Nous connaissons les défis qui se posent – et ils sont redoutables, mais quelle pourrait être la solution? Le gouvernement fédéral a fait un premier pas important en reconnaissant l’étendue de cette crise et en nommant l’honorable Carolyn Bennett comme première ministre de la Santé mentale et des Dépendances. Dans sa lettre de mandat ministérielle, publiée le 16 décembre, figurent des appels à l’action pour élargir la portée des programmes existants et introduire de nouveaux soutiens ciblés.

C’est un bon début, mais les solutions incrémentales, quoique bien accueillies, ne suffisent pas. Nous devons mobiliser et appliquer la même ingéniosité, la même créativité et la même urgence qui ont fait surgir un large éventail de nouveaux produits et services médicaux pour garder les Canadiens en bonne santé face à la COVID-19, et appuyer et améliorer la santé mentale. Nous avons besoin d’innovation pour relever les défis en santé mentale auxquels nous sommes confrontés – nous avons besoin de solutions qui transforment la façon dont les gens, les familles et les communautés accèdent aux soins de santé mentale dont ils ont besoin et qui pourraient renverser le cours de la crise nationale de santé mentale que nous traversons.
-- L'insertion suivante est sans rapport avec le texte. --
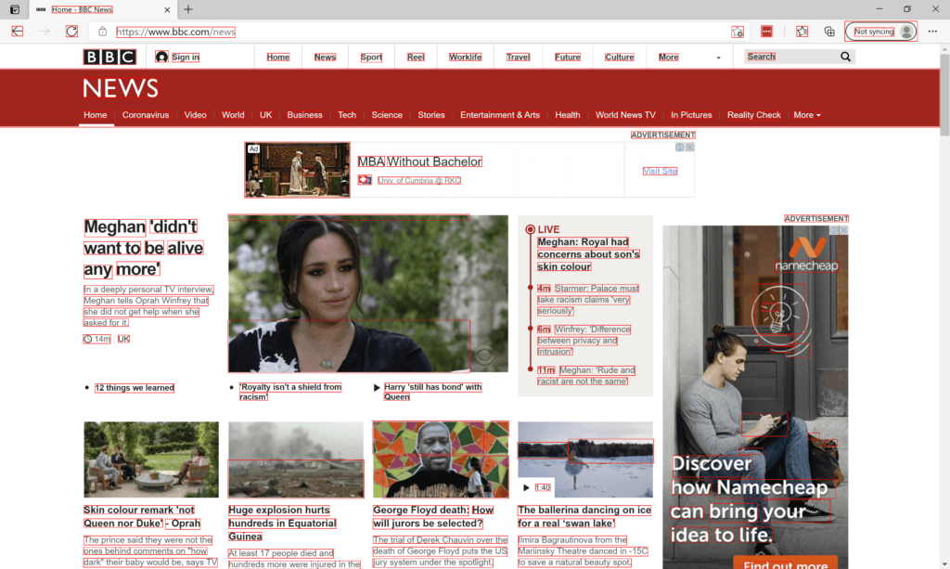Image resolution: width=950 pixels, height=569 pixels.
Task: Reload the BBC News page
Action: [x=71, y=32]
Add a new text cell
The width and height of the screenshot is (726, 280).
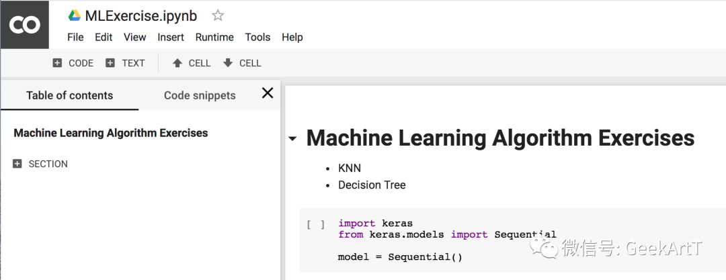pos(125,63)
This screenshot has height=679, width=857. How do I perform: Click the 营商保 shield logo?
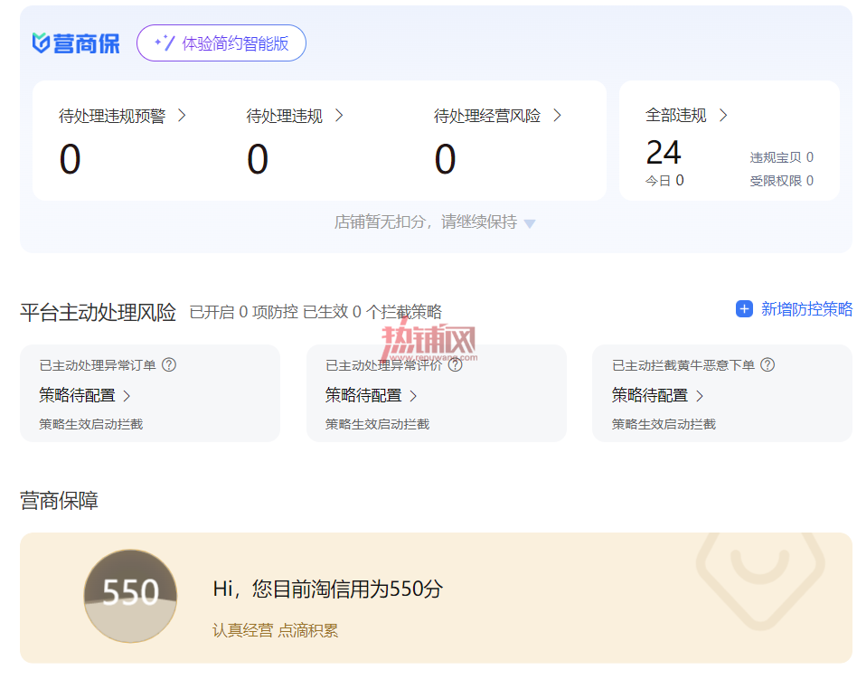tap(41, 43)
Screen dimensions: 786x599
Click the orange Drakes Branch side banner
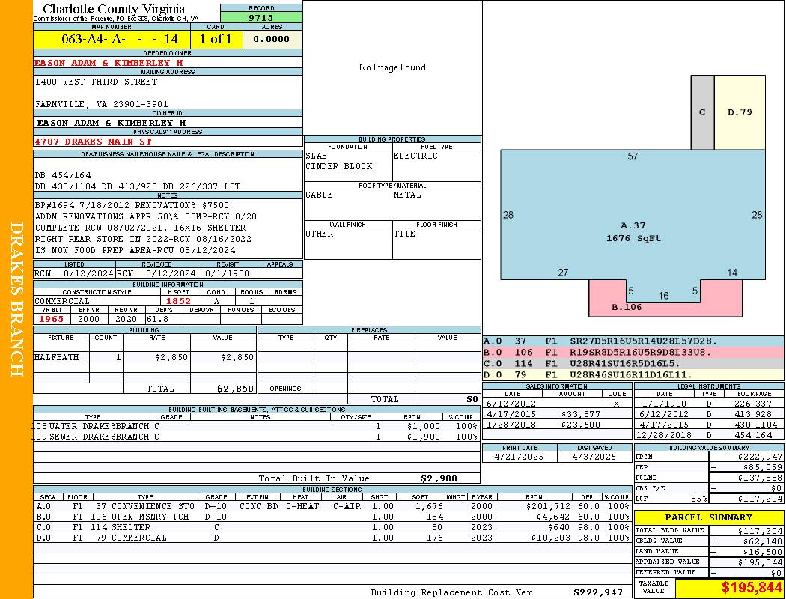[16, 300]
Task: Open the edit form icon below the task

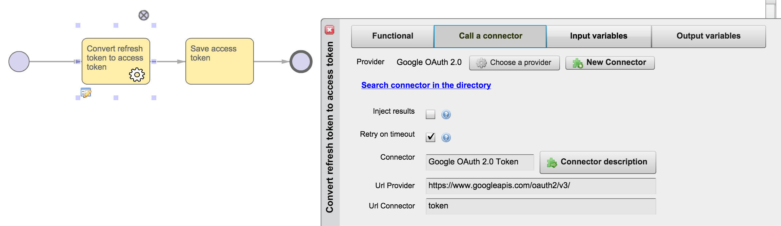Action: click(86, 93)
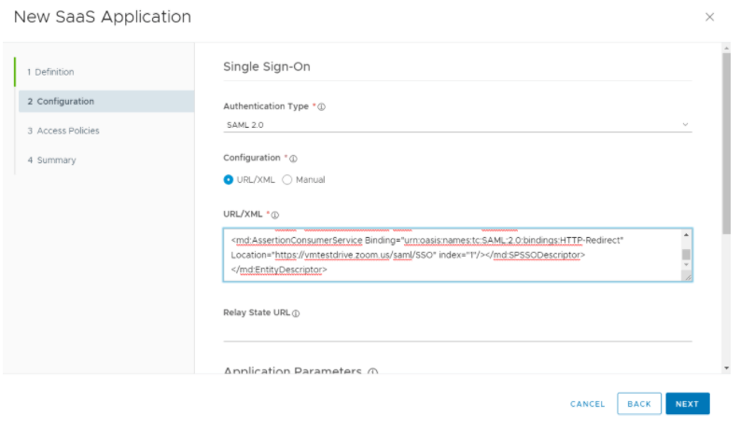Click the Next button

687,404
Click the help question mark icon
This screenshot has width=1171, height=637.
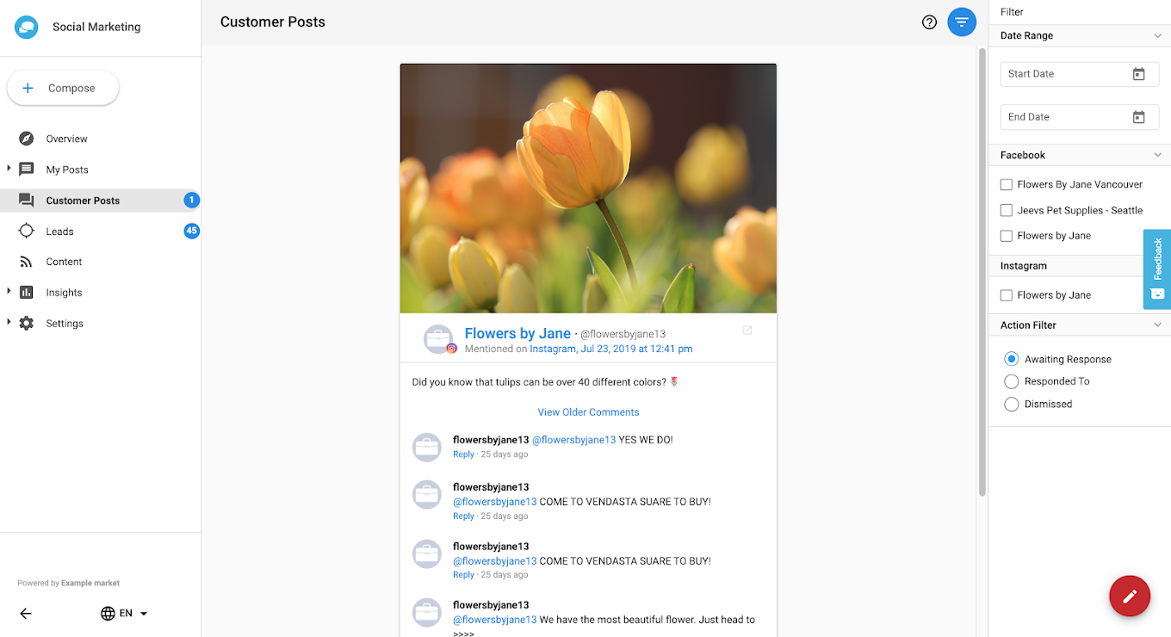(929, 22)
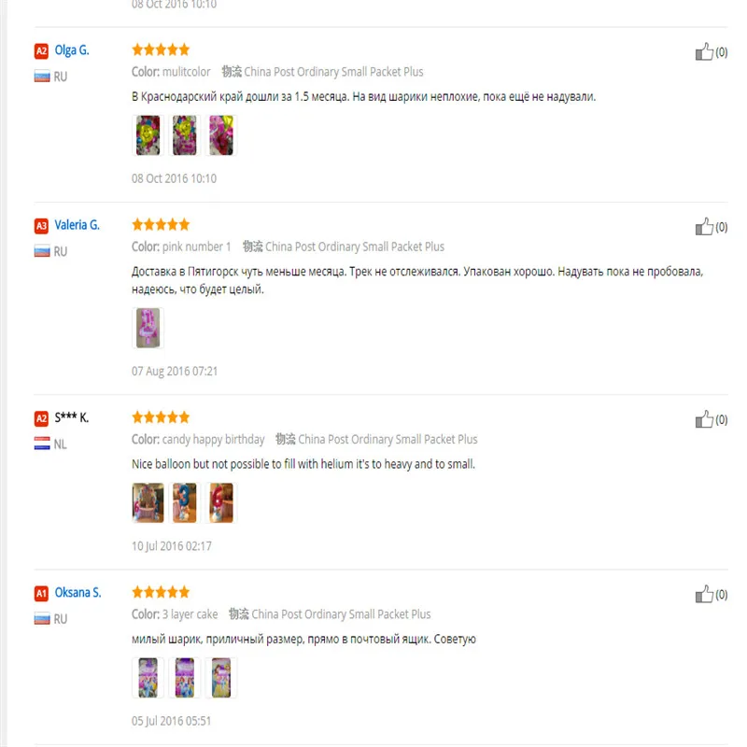Open Olga G.'s reviewer profile

[72, 50]
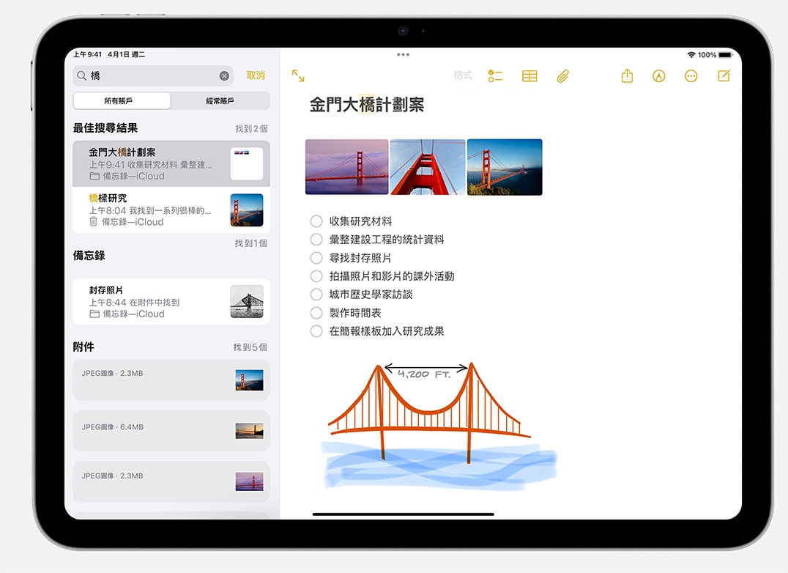Tap the 取消 cancel button

pyautogui.click(x=256, y=75)
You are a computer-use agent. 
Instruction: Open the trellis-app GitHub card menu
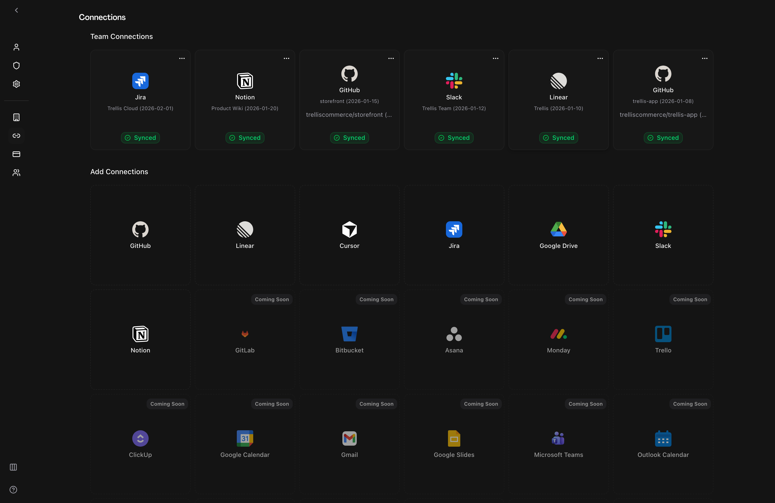point(704,58)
Même des innovations plus modestes, axées sur la collectivité, peuvent avoir un impact important. Notre pays peut s’inspirer des solutions financées par Grands Défis Canada, comme le « Banc de l’amitié » créé par un psychiatre zimbabwéen, qui fait appel à des travailleurs de la santé non professionnels (dans ce cas, des grands-mères) pour offrir une thérapie cognitive efficace et peu coûteuse aux personnes dans le besoin, à la fois dans communauté, par textos ou en ligne. Cette innovation, validée par de rigoureuses études scientifiques, montre des résultats impressionnants pour atténuer la dépression et les idées suicidaires et s’est répandue à travers le Zimbabwe et ailleurs dans le monde, notamment dans le Bronx.

Nous demandons au gouvernement du Canada d’apporter son soutien à une plateforme nationale d’innovation en santé mentale qui réunirait des chercheurs, des innovateurs et des praticiens, autochtones et non autochtones, au Canada et partout dans le monde, avec les ressources nécessaires pour produire des prototypes, mettre à l’essai et déployer à l’échelle rapidement des innovations transformatrices en santé mentale. Un volet distinct de cette plateforme doit être administré par des leaders autochtones, pour les peuples autochtones, d’une manière ancrée dans les modes de savoir et d’être autochtones. Le Canada doit appuyer des solutions novatrices, capables d’offrir des soins de santé mentale moins chers, plus rapides et de meilleure qualité. Notre santé mentale en dépend.